Bloc de texte:
L'entrée de la soprano, dans l'ultime partie de la Passion, se fait sur une prière mariale ajoutée par Frédéric Ledroit (il avait procédé de même dans son Requiem), l'irruption de la lumière, avec pour corollaire une tessiture aiguë extraordinairement exigeante, lyrique et percutante, irradiant littéralement la conclusion de l'œuvre. Nul doute que l'on entre ici en majesté dans l'univers de l'opéra, sans quitter celui du théâtre sacré. (Frédéric Ledroit semble mûr pour le projet qui d'ores et déjà l'occupe : un opéra consacré aux « déplacés climatiques », sur un livret du poète italien Giuseppe Goffredo.) Le cinquième soliste, le ténor romain Alessandro Rinella, se voyait lui aussi assigner un rôle inhabituel par le traitement qui en est ici proposé : non pas le Jésus baryton-basse à la sagesse éprouvée des Passions de Bach, mais un homme jeune, presque « rebelle », d'une puissance vitale infinie, à l'appui d'une partie vocale tout aussi périlleuse. À la croisée de toutes ces données du drame : Robert Reimer, animant inlassablement ses musiciens et leurs interactions, pour une succession de moments que lui-même perçut bien souvent comme « magiques » dans leur saisissante continuité : l'état de grâce d'une création.

Consigne 1: Indiquez si chacune des affirmations suivantes concorde avec le texte sur la Passion, en répondant par oui ou par non et en citant exactement les mots décisifs du texte : (a) le ténor Alessandro Rinella est romain ; (b) le livret de l'opéra sur les « déplacés climatiques » est signé Frédéric Ledroit ; (c) la prière mariale a été ajoutée par Frédéric Ledroit.
Le texte et les enregistrements constituent des documents distincts.

Extrait de données:
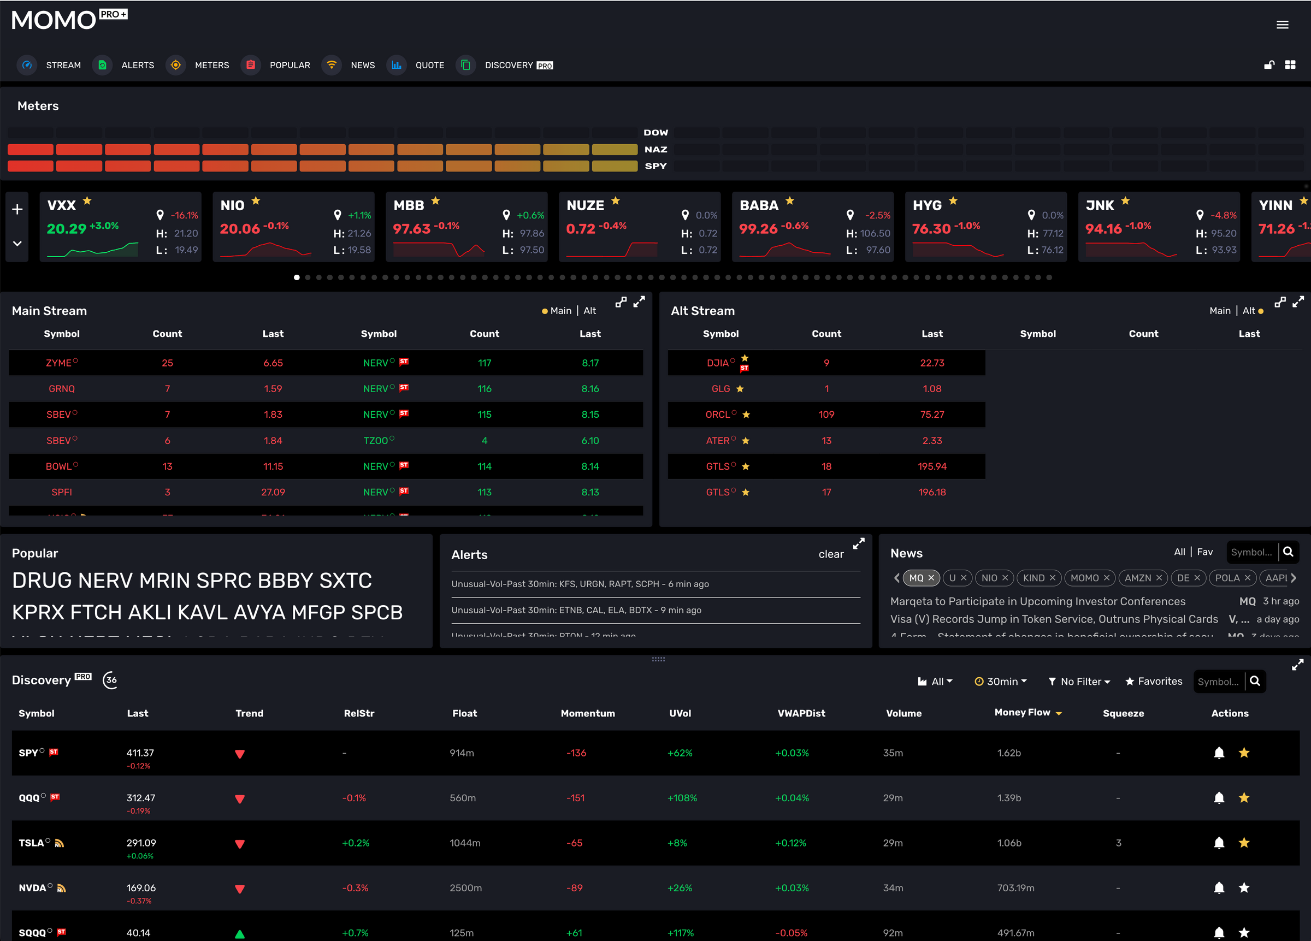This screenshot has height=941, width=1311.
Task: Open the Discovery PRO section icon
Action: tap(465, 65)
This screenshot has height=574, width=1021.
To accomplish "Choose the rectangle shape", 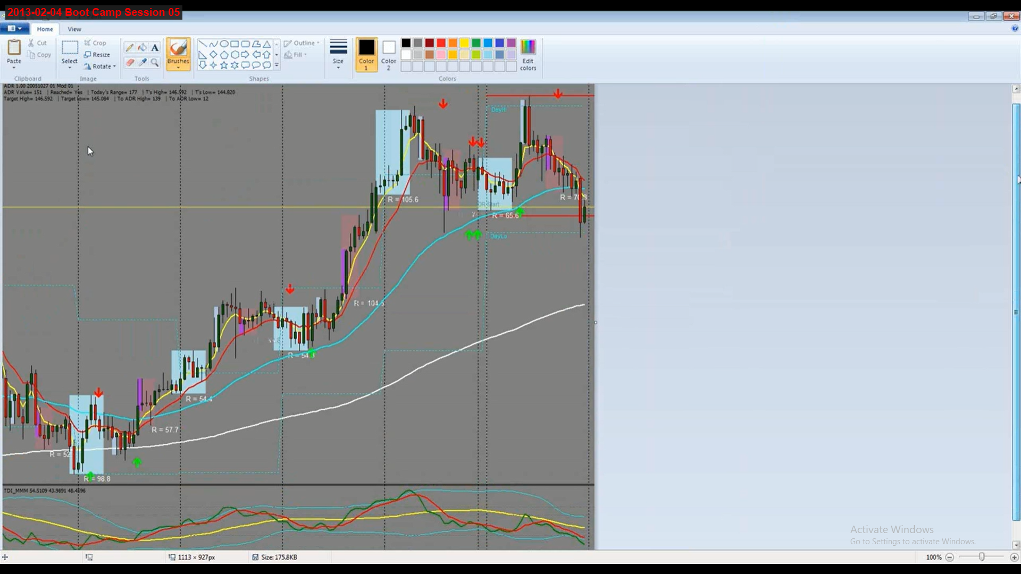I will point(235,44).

...

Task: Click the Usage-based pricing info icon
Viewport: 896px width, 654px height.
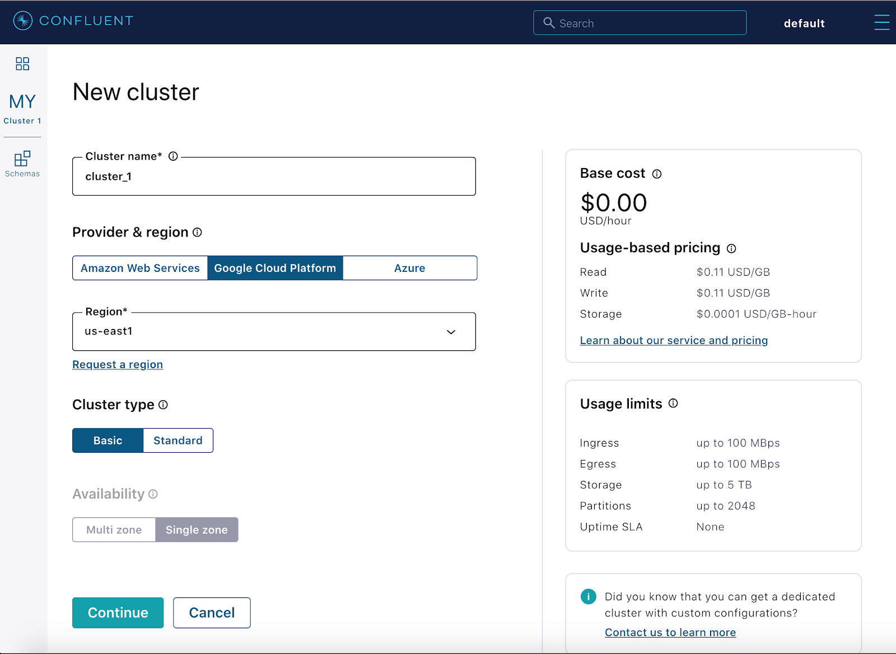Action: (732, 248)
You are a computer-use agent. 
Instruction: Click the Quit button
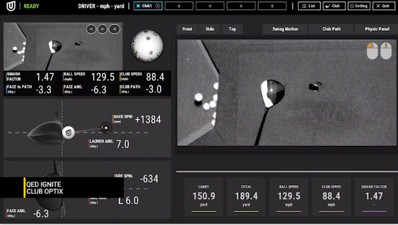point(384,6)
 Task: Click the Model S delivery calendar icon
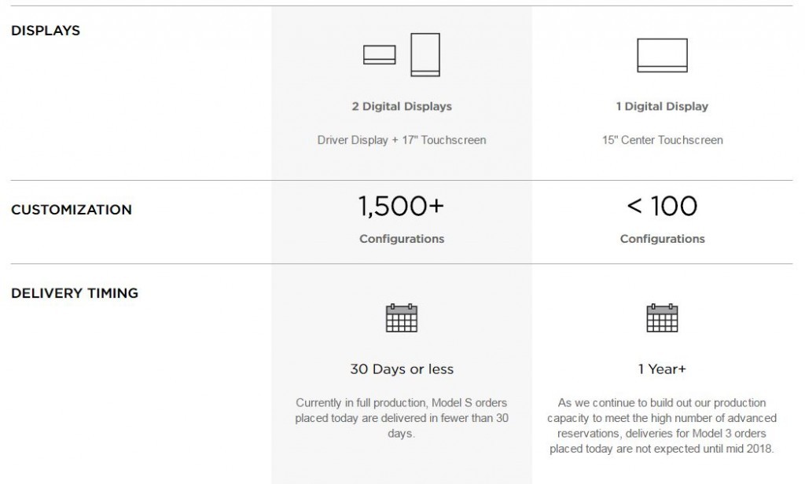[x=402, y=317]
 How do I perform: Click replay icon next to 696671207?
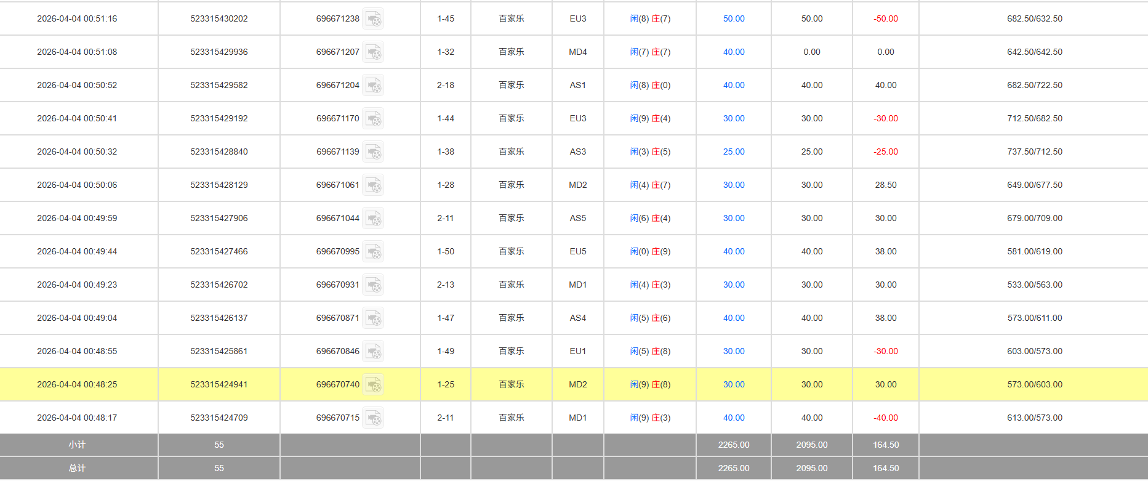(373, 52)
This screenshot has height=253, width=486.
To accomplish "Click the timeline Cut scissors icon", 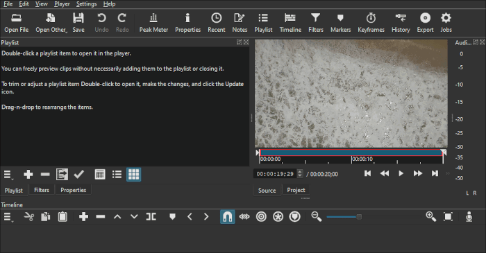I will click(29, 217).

Consigne 2: Comptez les lignes des enregistrements qui contiennent la chaîne « Task » en respectant la casse, puis donnez uniquement ce nombre.

Réponse finale 1:
(a) Oui : « le ténor romain Alessandro Rinella ».
(b) Non : « sur un livret du poète italien Giuseppe Goffredo ».
(c) Oui : « une prière mariale ajoutée par Frédéric Ledroit ».

Réponse finale 2: 3